Issue (i): Whether the sum received on termination of the limestone supply contract was a capital receipt or a revenue receipt.
Analysis: The contract which was terminated had been entered into in the ordinary course of the assessee's business of supplying limestone. The payment was made as solatium for cancellation of that trading arrangement and not as reimbursement of capital expenditure or as price for transfer of a capital asset. A receipt arising from settlement of rights under a trading contract is referable to business profits and not to capital structure.
Conclusion: The receipt was a revenue receipt and was chargeable to tax, against the assessee.
Issue (ii): Whether the long duration of the contract and its importance to the assessee's business made the compensation capital in nature.

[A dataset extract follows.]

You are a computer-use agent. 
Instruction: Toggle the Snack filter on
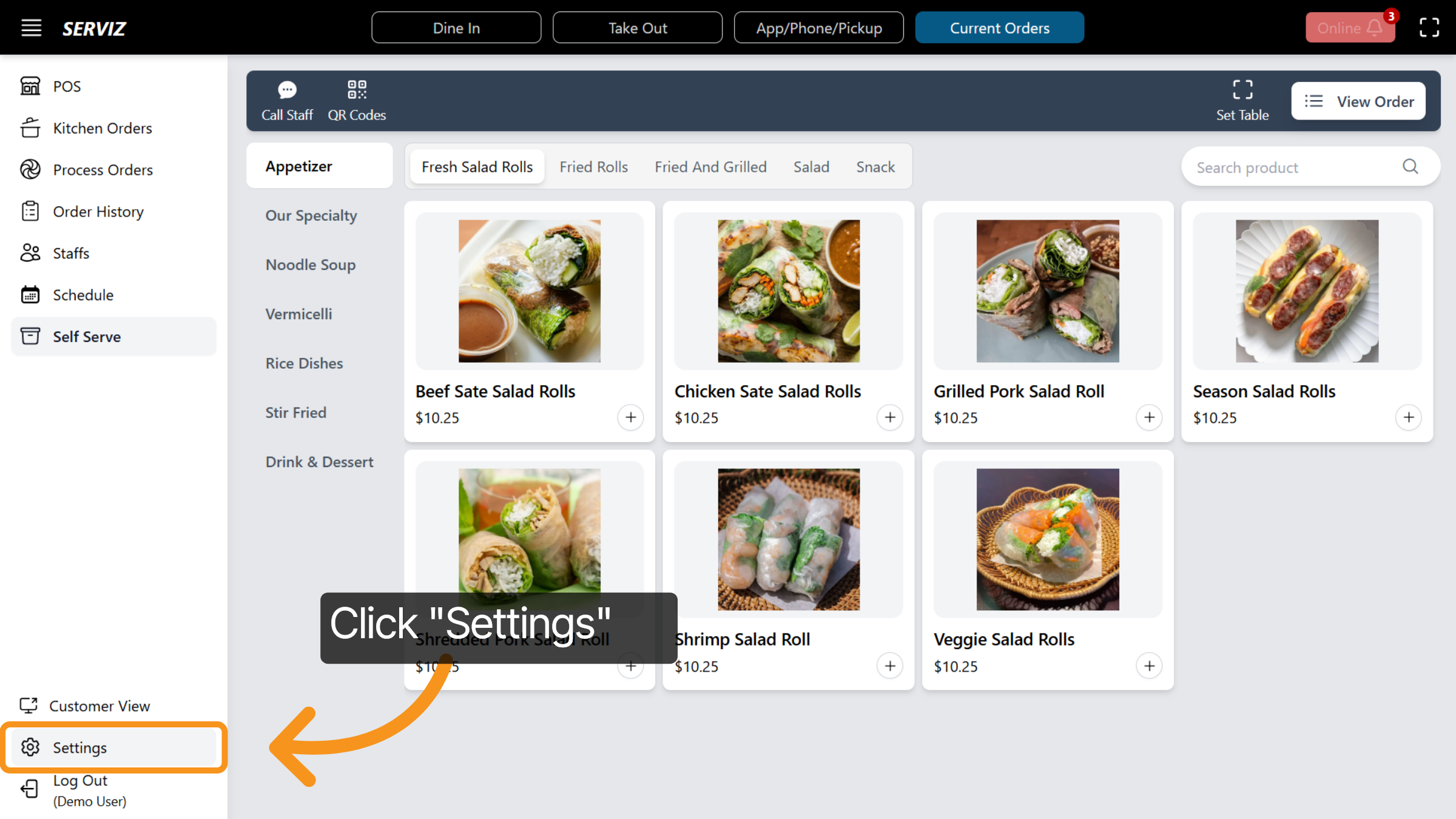(875, 166)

Analysis: The mere fact that the contract had several years to run did not alter its character. A contract made in the ordinary course of trading remains part of the trading operations even if it extends over a long period. The decisive question was not the length of the term but the nature of the contract in the business structure of the assessee.
Conclusion: The long duration of the contract did not make the compensation a capital receipt, against the assessee.

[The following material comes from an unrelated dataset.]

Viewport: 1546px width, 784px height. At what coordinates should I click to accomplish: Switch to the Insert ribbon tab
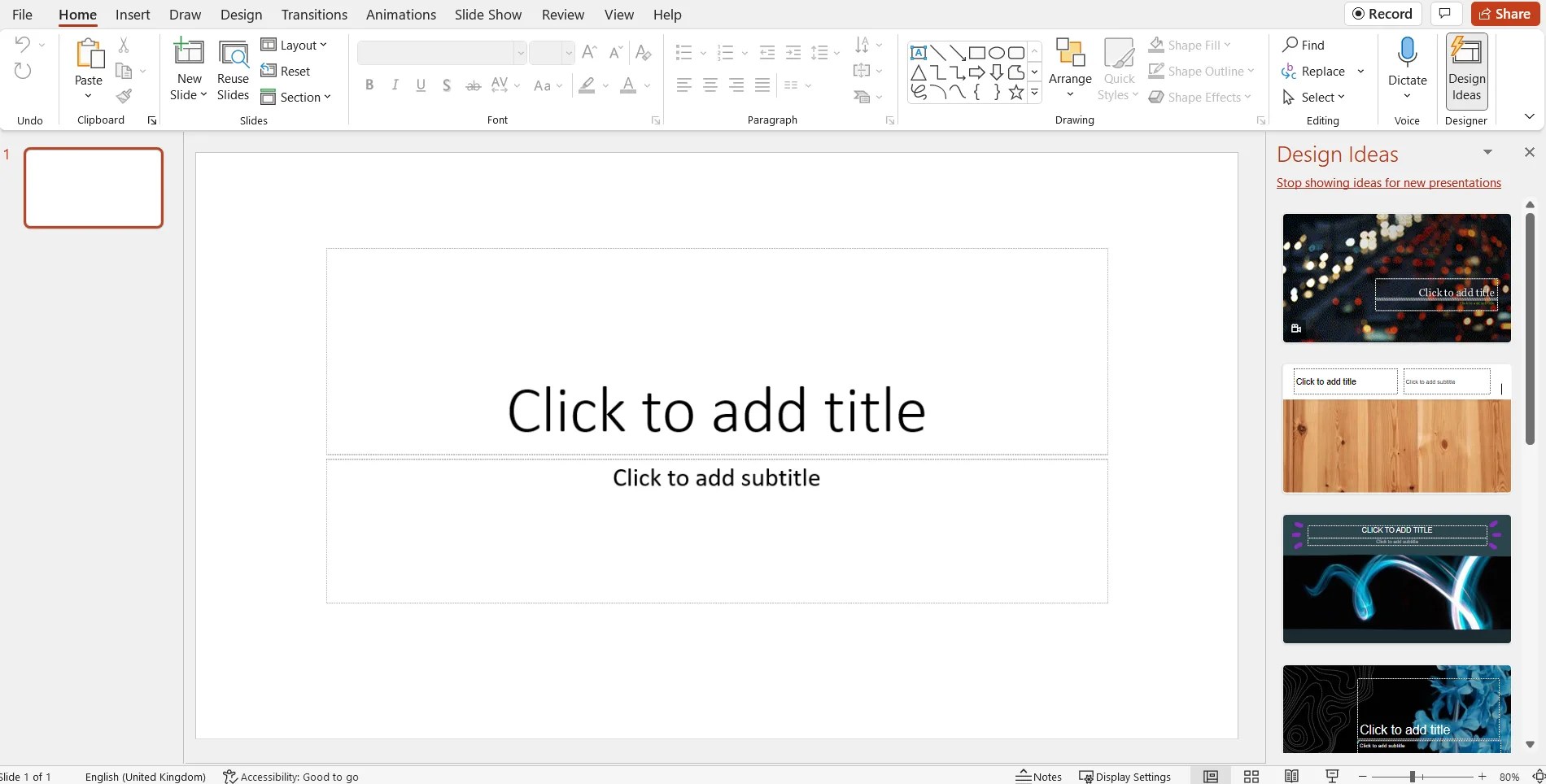point(132,14)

Issue (iii): Whether the receipt was compensation for sterilisation of a capital asset or for loss arising from a trading contract.

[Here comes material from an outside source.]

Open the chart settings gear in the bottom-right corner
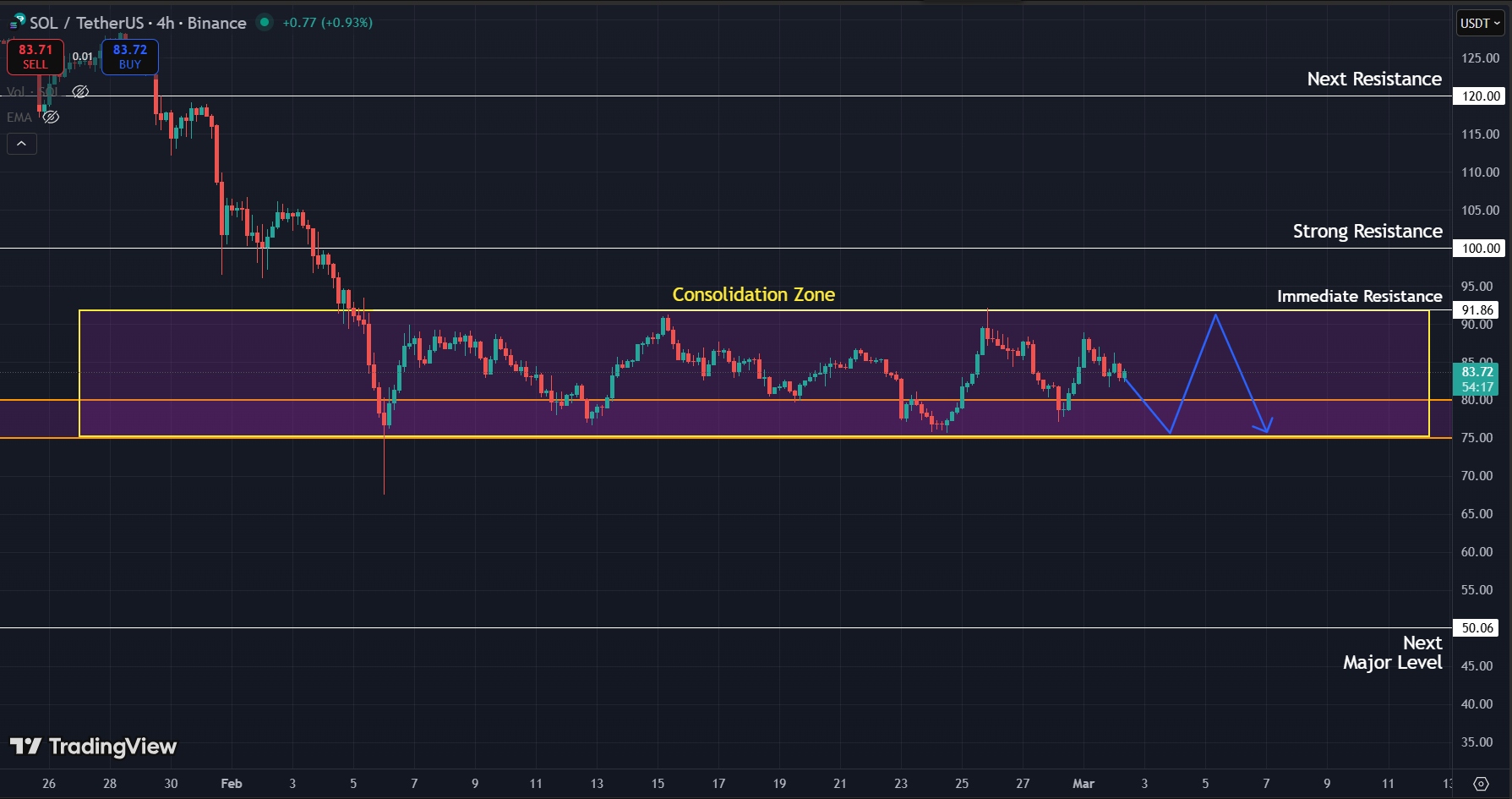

Analysis: The case did not involve an external restraint upon a capital asset or an injury to stock-in-trade by overriding statutory power. The assessee was not prevented from carrying on business and continued to obtain supply and loading contracts. The payment therefore could not be treated as compensation for sterilisation of a capital asset.
Conclusion: The receipt was not compensation for sterilisation of a capital asset, against the assessee.
Final Conclusion: Compensation received for cancellation of a contract entered into in the ordinary course of business is a trading receipt, even if the contract had a long unexpired term and was important to the assessee's business. The appeal succeeded and the taxability of the sum was upheld.
Ratio Decidendi: Payment received on cancellation of a trading contract made in the ordinary course of business is a revenue receipt, because it is an adjustment of trading rights and represents business profits or their commutation, not capital accretion.